A close friend of mine lives about 5 hours away, so we talk over text mostly. The past 3 months or so I've been very unwell - absolutely exhausted - and so have been a bit 'quiet' with everyone, but explained why. I found out two weeks ago it's pre-cancerous cells, and told her immediately. I've been quiet over Christmas while I process the news. I'd say we've chatted once a week or so about various news or what's going on etc regardless, and she's currently planning her wedding so we've chatted about that too.

Today she asked me what I did on NYE and I said I actually spent it with my now-boyfriend - and that we need a proper catch up to talk about it. She said she was shocked and hurt that I hadn't told her earlier that I was dating someone, that she doesn't know now where we stand and that she's upset I haven't reached out to tell her more about my life. For context, I met him a few months ago through work and he's been my rock in a very difficult time. The relationship has developed slowly but it's been really lovely - despite being unwell he can't do enough for me and we had a quiet NYE - one of the best of my life. But it's very new, I haven't even introduced him to my daughter yet. I didn't feel I was hiding anything at all and told her so - she disagrees.

▸ **Input data**
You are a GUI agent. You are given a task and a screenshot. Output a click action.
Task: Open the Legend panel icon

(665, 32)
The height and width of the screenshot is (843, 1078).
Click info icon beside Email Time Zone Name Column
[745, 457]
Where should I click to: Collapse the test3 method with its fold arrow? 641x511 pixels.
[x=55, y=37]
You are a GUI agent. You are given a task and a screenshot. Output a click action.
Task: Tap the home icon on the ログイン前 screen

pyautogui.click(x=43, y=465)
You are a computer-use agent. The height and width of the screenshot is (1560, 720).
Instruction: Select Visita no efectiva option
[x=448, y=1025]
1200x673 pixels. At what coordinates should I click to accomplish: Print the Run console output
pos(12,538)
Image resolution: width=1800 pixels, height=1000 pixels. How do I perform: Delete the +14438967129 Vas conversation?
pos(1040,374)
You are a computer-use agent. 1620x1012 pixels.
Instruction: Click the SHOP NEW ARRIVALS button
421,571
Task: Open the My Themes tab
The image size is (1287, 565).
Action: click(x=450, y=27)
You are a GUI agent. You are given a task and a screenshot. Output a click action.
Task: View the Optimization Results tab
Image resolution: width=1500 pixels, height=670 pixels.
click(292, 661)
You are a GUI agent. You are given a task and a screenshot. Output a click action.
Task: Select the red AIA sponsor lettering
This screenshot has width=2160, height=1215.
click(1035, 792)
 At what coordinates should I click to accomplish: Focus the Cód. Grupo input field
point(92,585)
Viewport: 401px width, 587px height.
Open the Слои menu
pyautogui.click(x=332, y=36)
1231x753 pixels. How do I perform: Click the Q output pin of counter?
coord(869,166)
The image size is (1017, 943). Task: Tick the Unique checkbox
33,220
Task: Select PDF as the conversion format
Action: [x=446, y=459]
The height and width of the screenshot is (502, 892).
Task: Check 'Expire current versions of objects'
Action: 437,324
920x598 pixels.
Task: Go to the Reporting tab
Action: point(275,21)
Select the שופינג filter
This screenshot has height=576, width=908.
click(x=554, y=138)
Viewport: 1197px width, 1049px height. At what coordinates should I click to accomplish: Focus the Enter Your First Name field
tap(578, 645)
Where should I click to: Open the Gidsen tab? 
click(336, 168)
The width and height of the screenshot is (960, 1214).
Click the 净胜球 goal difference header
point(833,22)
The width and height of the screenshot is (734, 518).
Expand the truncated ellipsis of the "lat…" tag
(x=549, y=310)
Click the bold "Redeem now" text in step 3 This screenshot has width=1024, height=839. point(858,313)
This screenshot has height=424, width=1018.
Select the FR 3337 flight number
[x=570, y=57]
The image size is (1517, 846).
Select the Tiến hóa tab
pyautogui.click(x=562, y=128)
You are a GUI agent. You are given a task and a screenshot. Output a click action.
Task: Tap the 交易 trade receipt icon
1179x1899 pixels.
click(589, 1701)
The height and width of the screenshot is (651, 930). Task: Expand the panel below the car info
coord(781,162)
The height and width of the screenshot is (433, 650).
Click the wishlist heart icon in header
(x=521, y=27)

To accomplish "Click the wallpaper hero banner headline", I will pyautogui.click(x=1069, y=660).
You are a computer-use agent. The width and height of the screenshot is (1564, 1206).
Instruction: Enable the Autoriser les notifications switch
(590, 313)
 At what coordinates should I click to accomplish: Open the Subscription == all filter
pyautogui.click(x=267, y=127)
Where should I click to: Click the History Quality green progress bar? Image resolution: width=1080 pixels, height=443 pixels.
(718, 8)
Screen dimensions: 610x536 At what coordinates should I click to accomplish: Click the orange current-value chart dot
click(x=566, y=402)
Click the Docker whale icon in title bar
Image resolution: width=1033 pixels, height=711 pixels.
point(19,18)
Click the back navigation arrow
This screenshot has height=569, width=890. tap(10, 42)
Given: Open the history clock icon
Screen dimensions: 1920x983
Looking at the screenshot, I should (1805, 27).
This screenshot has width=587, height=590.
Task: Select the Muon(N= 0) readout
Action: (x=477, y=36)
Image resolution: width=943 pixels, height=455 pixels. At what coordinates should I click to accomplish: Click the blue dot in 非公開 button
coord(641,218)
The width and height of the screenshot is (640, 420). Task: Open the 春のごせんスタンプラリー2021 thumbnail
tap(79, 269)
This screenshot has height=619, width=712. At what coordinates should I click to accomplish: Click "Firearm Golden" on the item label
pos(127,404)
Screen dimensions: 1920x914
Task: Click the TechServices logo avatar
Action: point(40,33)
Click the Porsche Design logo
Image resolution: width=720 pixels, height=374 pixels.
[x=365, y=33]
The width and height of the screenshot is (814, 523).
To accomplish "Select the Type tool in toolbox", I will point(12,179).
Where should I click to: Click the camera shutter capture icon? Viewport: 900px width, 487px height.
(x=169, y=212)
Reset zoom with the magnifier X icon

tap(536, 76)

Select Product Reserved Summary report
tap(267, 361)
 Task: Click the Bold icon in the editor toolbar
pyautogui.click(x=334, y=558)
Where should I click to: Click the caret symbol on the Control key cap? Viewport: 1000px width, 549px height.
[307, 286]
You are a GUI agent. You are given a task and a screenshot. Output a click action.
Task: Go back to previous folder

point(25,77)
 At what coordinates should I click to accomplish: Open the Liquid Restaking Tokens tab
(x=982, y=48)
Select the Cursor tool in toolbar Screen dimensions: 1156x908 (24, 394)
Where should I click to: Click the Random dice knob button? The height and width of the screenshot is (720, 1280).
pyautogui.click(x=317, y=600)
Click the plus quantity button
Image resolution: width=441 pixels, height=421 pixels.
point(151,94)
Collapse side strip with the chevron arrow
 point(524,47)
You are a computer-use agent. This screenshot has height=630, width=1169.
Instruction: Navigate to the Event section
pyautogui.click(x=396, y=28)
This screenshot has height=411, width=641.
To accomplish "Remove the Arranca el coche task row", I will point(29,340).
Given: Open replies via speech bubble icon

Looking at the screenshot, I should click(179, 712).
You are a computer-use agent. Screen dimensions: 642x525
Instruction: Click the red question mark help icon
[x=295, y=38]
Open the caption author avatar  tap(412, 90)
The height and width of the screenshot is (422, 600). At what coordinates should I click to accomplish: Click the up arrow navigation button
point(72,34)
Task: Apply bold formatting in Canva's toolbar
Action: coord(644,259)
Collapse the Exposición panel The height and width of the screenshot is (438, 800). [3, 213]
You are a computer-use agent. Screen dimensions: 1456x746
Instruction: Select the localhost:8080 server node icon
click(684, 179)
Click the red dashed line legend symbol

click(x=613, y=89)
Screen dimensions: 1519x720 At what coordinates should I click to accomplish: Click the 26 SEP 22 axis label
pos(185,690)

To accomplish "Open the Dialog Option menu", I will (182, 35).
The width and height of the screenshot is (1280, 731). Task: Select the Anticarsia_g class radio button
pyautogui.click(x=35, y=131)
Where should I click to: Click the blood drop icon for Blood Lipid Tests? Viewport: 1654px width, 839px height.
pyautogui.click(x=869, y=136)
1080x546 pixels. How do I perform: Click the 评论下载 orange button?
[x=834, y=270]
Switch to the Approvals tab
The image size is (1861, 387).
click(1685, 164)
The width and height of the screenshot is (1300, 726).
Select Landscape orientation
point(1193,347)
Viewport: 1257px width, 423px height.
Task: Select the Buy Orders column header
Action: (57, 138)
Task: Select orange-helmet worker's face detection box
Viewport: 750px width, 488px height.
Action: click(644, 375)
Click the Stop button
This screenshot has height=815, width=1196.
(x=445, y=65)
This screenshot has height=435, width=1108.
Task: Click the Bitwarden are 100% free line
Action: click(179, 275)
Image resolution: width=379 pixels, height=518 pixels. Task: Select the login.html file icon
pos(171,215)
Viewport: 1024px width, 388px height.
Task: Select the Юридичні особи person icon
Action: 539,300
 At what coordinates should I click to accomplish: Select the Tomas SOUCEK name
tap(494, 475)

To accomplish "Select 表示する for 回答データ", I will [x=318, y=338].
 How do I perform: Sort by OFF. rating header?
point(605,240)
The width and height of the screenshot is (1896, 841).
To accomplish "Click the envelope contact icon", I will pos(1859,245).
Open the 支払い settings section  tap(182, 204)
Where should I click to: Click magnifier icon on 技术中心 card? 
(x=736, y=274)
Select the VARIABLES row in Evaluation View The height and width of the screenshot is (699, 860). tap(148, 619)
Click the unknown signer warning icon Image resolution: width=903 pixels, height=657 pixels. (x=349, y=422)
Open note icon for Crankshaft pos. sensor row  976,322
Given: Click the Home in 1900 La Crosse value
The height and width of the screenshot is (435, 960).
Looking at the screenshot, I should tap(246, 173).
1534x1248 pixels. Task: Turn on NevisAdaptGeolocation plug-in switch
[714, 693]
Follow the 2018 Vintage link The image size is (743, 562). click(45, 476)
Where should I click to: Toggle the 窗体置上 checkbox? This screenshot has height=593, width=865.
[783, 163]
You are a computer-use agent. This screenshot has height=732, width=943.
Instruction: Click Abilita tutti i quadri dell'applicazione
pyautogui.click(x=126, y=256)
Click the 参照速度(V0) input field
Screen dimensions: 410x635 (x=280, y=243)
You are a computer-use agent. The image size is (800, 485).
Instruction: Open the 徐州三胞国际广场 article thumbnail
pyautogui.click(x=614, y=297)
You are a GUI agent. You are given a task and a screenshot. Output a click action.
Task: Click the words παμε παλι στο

▸ **Directions**
1 - In the post about the upset friend, how far away does the close friend live?
2 - Carry on the post about the upset friend, picking up right after its last sentence.

▸ **Responses by item number**
1 - About 5 hours away.

2 -
She also said I had 'abandoned my commitment to not be in a relationship'. I was really taken aback and this is where I wonder if the problem is her, not me. This stems from a simple conversation about six months ago where I'd given up on actively dating after a few very bad dates and I simply said I'll take the cards life deals me, and if someone comes into my life, great, if they don't, all good too. The conversation back then wasn't a pleasant one. I remember her response feeling patronising - she told me 'not everyone can have a relationship like mine and that's ok, you can find happiness alone'. She very much wants her life to be picture perfect and her upcoming wedding is a huge part of it - despite supporting her through constant arguments and tears with her partner. That's a whole other story in itself, but I've been supportive and non-judgemental. What I don't understand is why she's brought up this old conversation as if I made some kind of promise to be a nun - it feels like I've offended her by entering into a relationship. I now wonder if it's less about the timing of telling her, and it's more whether she feels some kind of 'threat' to her idea that she's in the best relationship ever etc.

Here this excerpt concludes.